BEGIN PASSAGE TO READ
The Consumer Price Index (CPI) rose 0.9 per cent on a year-over-year basis in March, down from a 2.2 per cent gain in February and year over year, consumer price growth decelerated the most since September 2006, as global economic activity continued to slow due to the COVID-19 outbreak, said Statistics Canada on Wednesday.

Excluding energy, the CPI rose 1.7 per cent.

“Consumers in Alberta paid 21.1 per cent less for natural gas compared with March 2019, when natural gas prices rose in response to colder-than-expected weather. In March, lower consumer prices reflected a decline in commodity prices around the world. As with other energy products, the COVID-19 pandemic resulted in lower demand for natural gas, while inventories remained high,” said the federal agency.

Year over year in Alberta prices were up 0.7 per cent in March. In February, annual inflation was 2.5 per cent.

Overall in Canada, StatsCan said energy prices dropped on lower demand and higher supply.

“Energy prices fell 11.6 per cent on a year-over-year basis in March, driven by the largest one-month price decline since November 2008. Compared with March of last year, consumers paid 21.2 per cent less for gasoline, stemming from low crude oil prices, which also resulted in lower prices for fuel oil and other fuels (-9.5 per cent) and fuel, parts and accessories for recreational vehicles (-18.5 per cent),” it said.

“Crude oil prices fell in March as a result of lower demand as global economic activity, trade and travel slowed in response to the COVID-19 outbreak, as well as an oversupply of oil amid tensions between oil-producing nations. The year-over-year decline in energy prices was accentuated by an increase in gasoline prices in March 2019, when crude oil prices began to recover from a sustained supply glut, which has fallen out of the 12-month movement.”
END PASSAGE TO READ
BEGIN DATA BELOW
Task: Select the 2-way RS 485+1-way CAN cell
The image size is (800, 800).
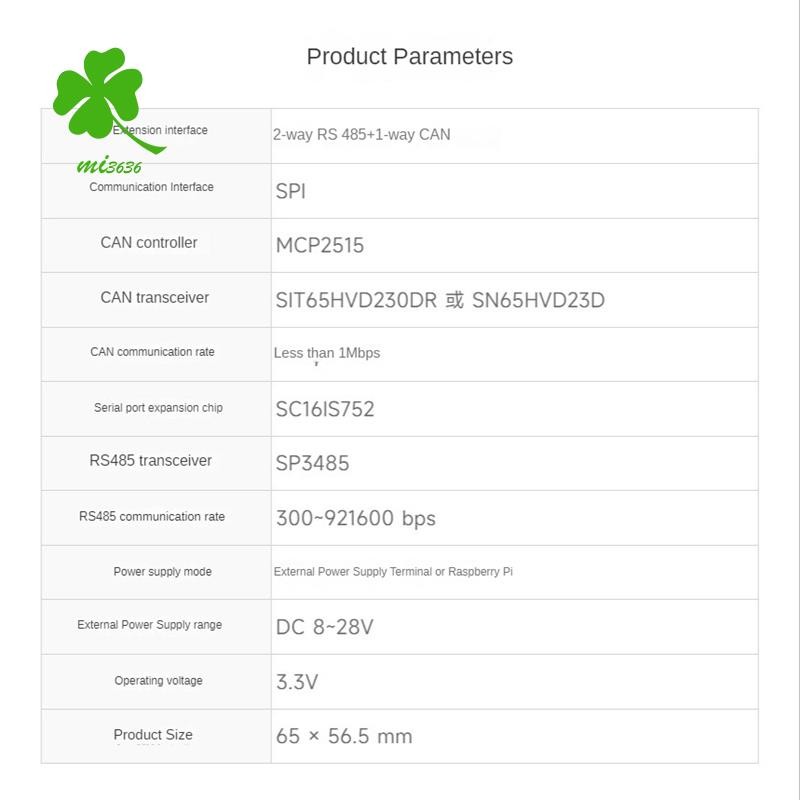Action: (362, 134)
END DATA BELOW
| PROMPT 1 |
Answer these from the article on Canada's March consumer prices, one line each:
(a) By how much did the Consumer Price Index rise year over year in March?
(b) How much less did consumers in Alberta pay for natural gas compared with March 2019?
(c) By how much did energy prices fall year over year in March?
| PROMPT 2 |
In two sentences, sum up the article on Canada's March consumer prices.
| PROMPT 3 |
From the article on Canada's March consumer prices, copy out the stretch from "Excluding energy, the" through "the federal agency.".

| WRITTEN RESPONSE 1 |
(a) 0.9 per cent
(b) 21.1 per cent
(c) 11.6 per cent

| WRITTEN RESPONSE 2 |
The Consumer Price Index rose 0.9 per cent year over year in March, down from 2.2 per cent in February, as the COVID-19 outbreak slowed global economic activity. Energy prices fell 11.6 per cent, and consumers paid 21.2 per cent less for gasoline because of low crude oil prices driven by lower demand and an oversupply of oil.

| WRITTEN RESPONSE 3 |
Excluding energy, the CPI rose 1.7 per cent.

“Consumers in Alberta paid 21.1 per cent less for natural gas compared with March 2019, when natural gas prices rose in response to colder-than-expected weather. In March, lower consumer prices reflected a decline in commodity prices around the world. As with other energy products, the COVID-19 pandemic resulted in lower demand for natural gas, while inventories remained high,” said the federal agency.